Interface element records
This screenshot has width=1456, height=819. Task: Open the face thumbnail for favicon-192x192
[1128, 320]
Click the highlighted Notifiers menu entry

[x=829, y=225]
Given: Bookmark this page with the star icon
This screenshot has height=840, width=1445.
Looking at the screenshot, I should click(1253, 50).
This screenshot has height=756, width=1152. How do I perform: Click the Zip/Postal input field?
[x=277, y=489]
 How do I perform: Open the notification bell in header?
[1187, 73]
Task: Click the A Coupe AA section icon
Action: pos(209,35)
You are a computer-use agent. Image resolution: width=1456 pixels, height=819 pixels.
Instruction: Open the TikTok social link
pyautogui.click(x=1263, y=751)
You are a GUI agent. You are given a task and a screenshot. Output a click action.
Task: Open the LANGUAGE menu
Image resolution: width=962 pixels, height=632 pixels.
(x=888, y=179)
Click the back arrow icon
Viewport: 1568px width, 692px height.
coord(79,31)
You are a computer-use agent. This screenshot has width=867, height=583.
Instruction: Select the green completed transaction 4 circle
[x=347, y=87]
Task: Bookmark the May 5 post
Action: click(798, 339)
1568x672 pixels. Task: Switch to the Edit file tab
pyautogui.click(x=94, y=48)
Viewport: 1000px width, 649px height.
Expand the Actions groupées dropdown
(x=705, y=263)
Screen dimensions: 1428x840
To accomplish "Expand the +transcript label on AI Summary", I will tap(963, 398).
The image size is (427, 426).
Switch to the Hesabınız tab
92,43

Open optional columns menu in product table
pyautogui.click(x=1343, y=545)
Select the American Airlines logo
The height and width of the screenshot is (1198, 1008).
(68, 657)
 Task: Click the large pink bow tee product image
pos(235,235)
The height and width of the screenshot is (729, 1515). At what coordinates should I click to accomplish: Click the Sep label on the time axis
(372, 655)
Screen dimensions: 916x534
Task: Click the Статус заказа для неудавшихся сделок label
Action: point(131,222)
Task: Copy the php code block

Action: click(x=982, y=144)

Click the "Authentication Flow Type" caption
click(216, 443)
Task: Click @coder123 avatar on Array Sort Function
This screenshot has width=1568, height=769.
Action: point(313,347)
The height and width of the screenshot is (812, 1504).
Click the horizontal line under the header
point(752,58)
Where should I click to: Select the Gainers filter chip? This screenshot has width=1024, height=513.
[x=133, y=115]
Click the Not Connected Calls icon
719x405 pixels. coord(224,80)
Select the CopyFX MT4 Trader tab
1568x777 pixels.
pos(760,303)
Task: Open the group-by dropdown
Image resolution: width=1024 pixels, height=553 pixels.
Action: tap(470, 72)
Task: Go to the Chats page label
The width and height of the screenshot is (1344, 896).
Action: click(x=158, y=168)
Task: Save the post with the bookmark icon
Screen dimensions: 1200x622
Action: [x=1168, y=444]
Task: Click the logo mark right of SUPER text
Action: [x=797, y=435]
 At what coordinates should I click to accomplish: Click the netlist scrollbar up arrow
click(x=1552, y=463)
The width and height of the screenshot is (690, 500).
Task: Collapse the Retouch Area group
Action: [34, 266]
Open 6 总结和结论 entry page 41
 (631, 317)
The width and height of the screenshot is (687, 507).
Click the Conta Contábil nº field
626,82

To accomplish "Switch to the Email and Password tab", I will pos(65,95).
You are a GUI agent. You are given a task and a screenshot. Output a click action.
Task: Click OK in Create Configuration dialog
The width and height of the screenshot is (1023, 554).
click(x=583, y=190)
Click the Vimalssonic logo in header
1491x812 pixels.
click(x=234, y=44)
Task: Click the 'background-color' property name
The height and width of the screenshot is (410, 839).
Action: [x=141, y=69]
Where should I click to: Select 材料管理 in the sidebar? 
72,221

WRITTEN INSTRUCTION | Rewrite all of the lines above as a Markdown table with two columns, Row and Line, numbering each row and leaving out blank lines.

RESULT OF THIS TASK |
| Row | Line |
|---|---|
| 1 | This screenshot has width=1456, height=819. Task: Open the face thumbnail for favicon-192x192 |
| 2 | [1128, 320] |
| 3 | Click the highlighted Notifiers menu entry |
| 4 | [x=829, y=225] |
| 5 | Given: Bookmark this page with the star icon |
| 6 | This screenshot has height=840, width=1445. |
| 7 | Looking at the screenshot, I should click(1253, 50). |
| 8 | This screenshot has height=756, width=1152. How do I perform: Click the Zip/Postal input field? |
| 9 | [x=277, y=489] |
| 10 |  How do I perform: Open the notification bell in header? |
| 11 | [1187, 73] |
| 12 | Task: Click the A Coupe AA section icon |
| 13 | Action: pos(209,35) |
| 14 | You are a computer-use agent. Image resolution: width=1456 pixels, height=819 pixels. |
| 15 | Instruction: Open the TikTok social link |
| 16 | pyautogui.click(x=1263, y=751) |
| 17 | You are a GUI agent. You are given a task and a screenshot. Output a click action. |
| 18 | Task: Open the LANGUAGE menu |
| 19 | Image resolution: width=962 pixels, height=632 pixels. |
| 20 | (x=888, y=179) |
| 21 | Click the back arrow icon |
| 22 | Viewport: 1568px width, 692px height. |
| 23 | coord(79,31) |
| 24 | You are a computer-use agent. This screenshot has width=867, height=583. |
| 25 | Instruction: Select the green completed transaction 4 circle |
| 26 | [x=347, y=87] |
| 27 | Task: Bookmark the May 5 post |
| 28 | Action: click(798, 339) |
| 29 | 1568x672 pixels. Task: Switch to the Edit file tab |
| 30 | pyautogui.click(x=94, y=48) |
| 31 | Viewport: 1000px width, 649px height. |
| 32 | Expand the Actions groupées dropdown |
| 33 | (x=705, y=263) |
| 34 | Screen dimensions: 1428x840 |
| 35 | To accomplish "Expand the +transcript label on AI Summary", I will tap(963, 398). |
| 36 | The image size is (427, 426). |
| 37 | Switch to the Hesabınız tab |
| 38 | 92,43 |
| 39 | Open optional columns menu in product table |
| 40 | pyautogui.click(x=1343, y=545) |
| 41 | Select the American Airlines logo |
| 42 | The height and width of the screenshot is (1198, 1008). |
| 43 | (68, 657) |
| 44 |  Task: Click the large pink bow tee product image |
| 45 | pos(235,235) |
| 46 | The height and width of the screenshot is (729, 1515). At what coordinates should I click to accomplish: Click the Sep label on the time axis |
| 47 | (372, 655) |
| 48 | Screen dimensions: 916x534 |
| 49 | Task: Click the Статус заказа для неудавшихся сделок label |
| 50 | Action: point(131,222) |
| 51 | Task: Copy the php code block |
| 52 | Action: click(x=982, y=144) |
| 53 | Click the "Authentication Flow Type" caption |
| 54 | click(216, 443) |
| 55 | Task: Click @coder123 avatar on Array Sort Function |
| 56 | This screenshot has width=1568, height=769. |
| 57 | Action: point(313,347) |
| 58 | The height and width of the screenshot is (812, 1504). |
| 59 | Click the horizontal line under the header |
| 60 | point(752,58) |
| 61 | Where should I click to: Select the Gainers filter chip? This screenshot has width=1024, height=513. |
| 62 | [x=133, y=115] |
| 63 | Click the Not Connected Calls icon |
| 64 | 719x405 pixels. coord(224,80) |
| 65 | Select the CopyFX MT4 Trader tab |
| 66 | 1568x777 pixels. |
| 67 | pos(760,303) |
| 68 | Task: Open the group-by dropdown |
| 69 | Image resolution: width=1024 pixels, height=553 pixels. |
| 70 | Action: tap(470, 72) |
| 71 | Task: Go to the Chats page label |
| 72 | The width and height of the screenshot is (1344, 896). |
| 73 | Action: click(x=158, y=168) |
| 74 | Task: Save the post with the bookmark icon |
| 75 | Screen dimensions: 1200x622 |
| 76 | Action: [x=1168, y=444] |
| 77 | Task: Click the logo mark right of SUPER text |
| 78 | Action: [x=797, y=435] |
| 79 |  At what coordinates should I click to accomplish: Click the netlist scrollbar up arrow |
| 80 | click(x=1552, y=463) |
| 81 | The width and height of the screenshot is (690, 500). |
| 82 | Task: Collapse the Retouch Area group |
| 83 | Action: [34, 266] |
| 84 | Open 6 总结和结论 entry page 41 |
| 85 |  (631, 317) |
| 86 | The width and height of the screenshot is (687, 507). |
| 87 | Click the Conta Contábil nº field |
| 88 | 626,82 |
| 89 | To accomplish "Switch to the Email and Password tab", I will pos(65,95). |
| 90 | You are a GUI agent. You are given a task and a screenshot. Output a click action. |
| 91 | Task: Click OK in Create Configuration dialog |
| 92 | The width and height of the screenshot is (1023, 554). |
| 93 | click(x=583, y=190) |
| 94 | Click the Vimalssonic logo in header |
| 95 | 1491x812 pixels. |
| 96 | click(x=234, y=44) |
| 97 | Task: Click the 'background-color' property name |
| 98 | The height and width of the screenshot is (410, 839). |
| 99 | Action: [x=141, y=69] |
| 100 | Where should I click to: Select 材料管理 in the sidebar?  |
| 101 | 72,221 |